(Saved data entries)

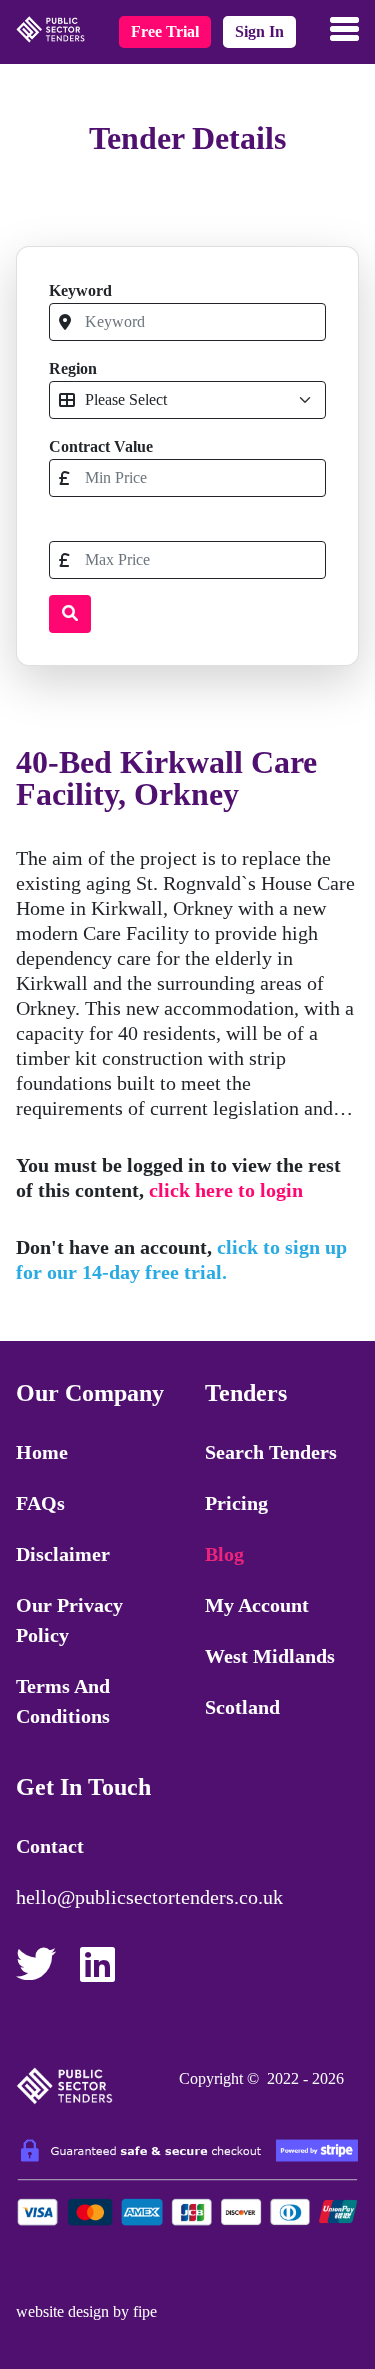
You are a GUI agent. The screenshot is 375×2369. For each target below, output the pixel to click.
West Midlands (270, 1656)
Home (42, 1452)
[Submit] (70, 614)
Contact (50, 1846)
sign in (259, 31)
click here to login (226, 1190)
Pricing (236, 1503)
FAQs (40, 1503)
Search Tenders (271, 1452)
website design (62, 2311)
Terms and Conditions (63, 1701)
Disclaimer (63, 1554)
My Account (257, 1605)
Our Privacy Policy (69, 1620)
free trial (165, 31)
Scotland (242, 1707)
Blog (224, 1554)
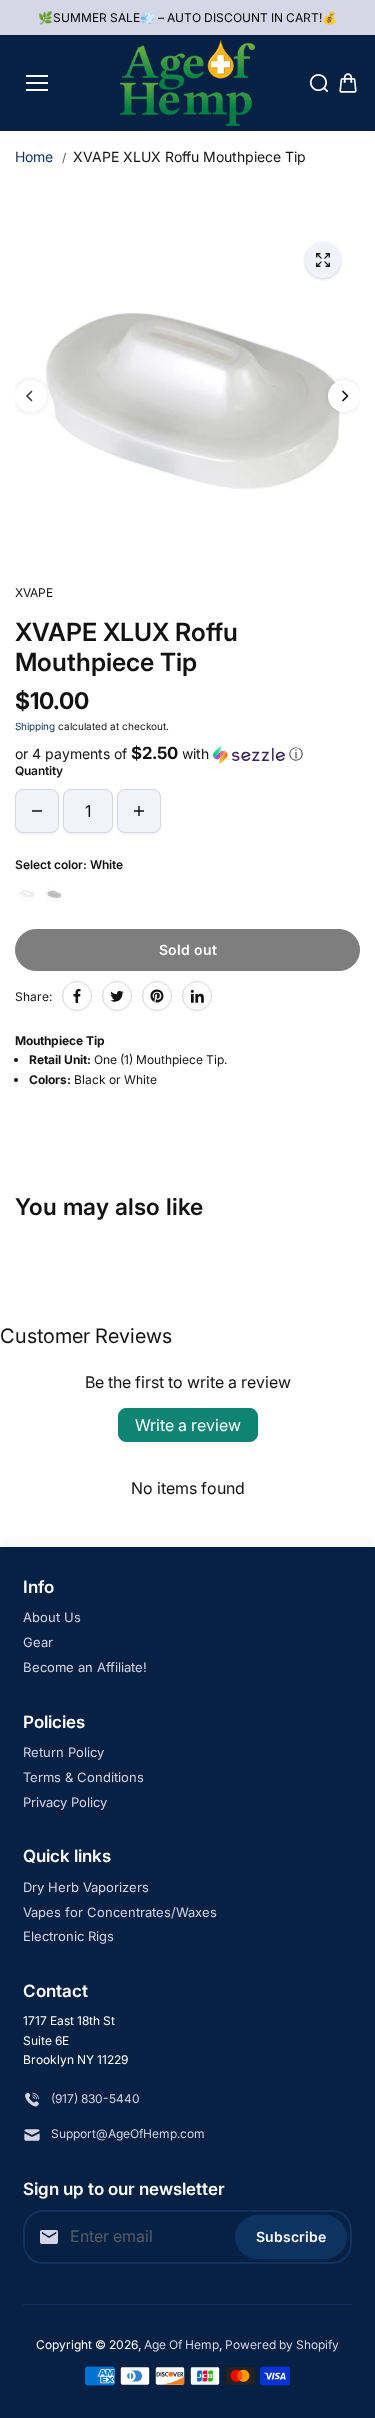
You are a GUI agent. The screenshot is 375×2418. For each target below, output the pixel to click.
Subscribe (291, 2236)
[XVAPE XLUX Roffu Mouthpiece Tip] (323, 260)
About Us (52, 1617)
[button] (187, 754)
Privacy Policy (65, 1802)
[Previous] (31, 396)
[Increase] (139, 811)
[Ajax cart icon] (348, 83)
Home (34, 156)
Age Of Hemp (181, 2344)
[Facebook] (77, 996)
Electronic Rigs (68, 1936)
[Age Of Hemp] (187, 83)
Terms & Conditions (83, 1777)
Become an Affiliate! (85, 1667)
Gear (38, 1642)
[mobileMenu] (37, 83)
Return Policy (63, 1752)
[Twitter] (117, 996)
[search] (319, 83)
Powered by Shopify (282, 2344)
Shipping (35, 726)
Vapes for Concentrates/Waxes (120, 1912)
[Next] (344, 396)
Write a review (188, 1425)
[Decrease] (37, 811)
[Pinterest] (157, 996)
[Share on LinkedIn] (197, 996)
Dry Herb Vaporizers (86, 1887)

#### Task brief:
Would you output the lines above from the line holding "FAQs (40, 1503)" up to and including the line holding "Become an Affiliate! (85, 1667)", exactly and only those, with no pictures?

#### Written solution:
FAQs (40, 1503)
Search Tenders (271, 1452)
website design (62, 2311)
Terms and Conditions (63, 1701)
Disclaimer (63, 1554)
My Account (257, 1605)
Our Privacy Policy (69, 1620)
free trial (165, 31)
Scotland (242, 1707)
Blog (224, 1554)
You are a GUI agent. The screenshot is 375×2418. For each target below, output the pixel to click.
Subscribe (291, 2236)
[XVAPE XLUX Roffu Mouthpiece Tip] (323, 260)
About Us (52, 1617)
[button] (187, 754)
Privacy Policy (65, 1802)
[Previous] (31, 396)
[Increase] (139, 811)
[Ajax cart icon] (348, 83)
Home (34, 156)
Age Of Hemp (181, 2344)
[Facebook] (77, 996)
Electronic Rigs (68, 1936)
[Age Of Hemp] (187, 83)
Terms & Conditions (83, 1777)
Become an Affiliate! (85, 1667)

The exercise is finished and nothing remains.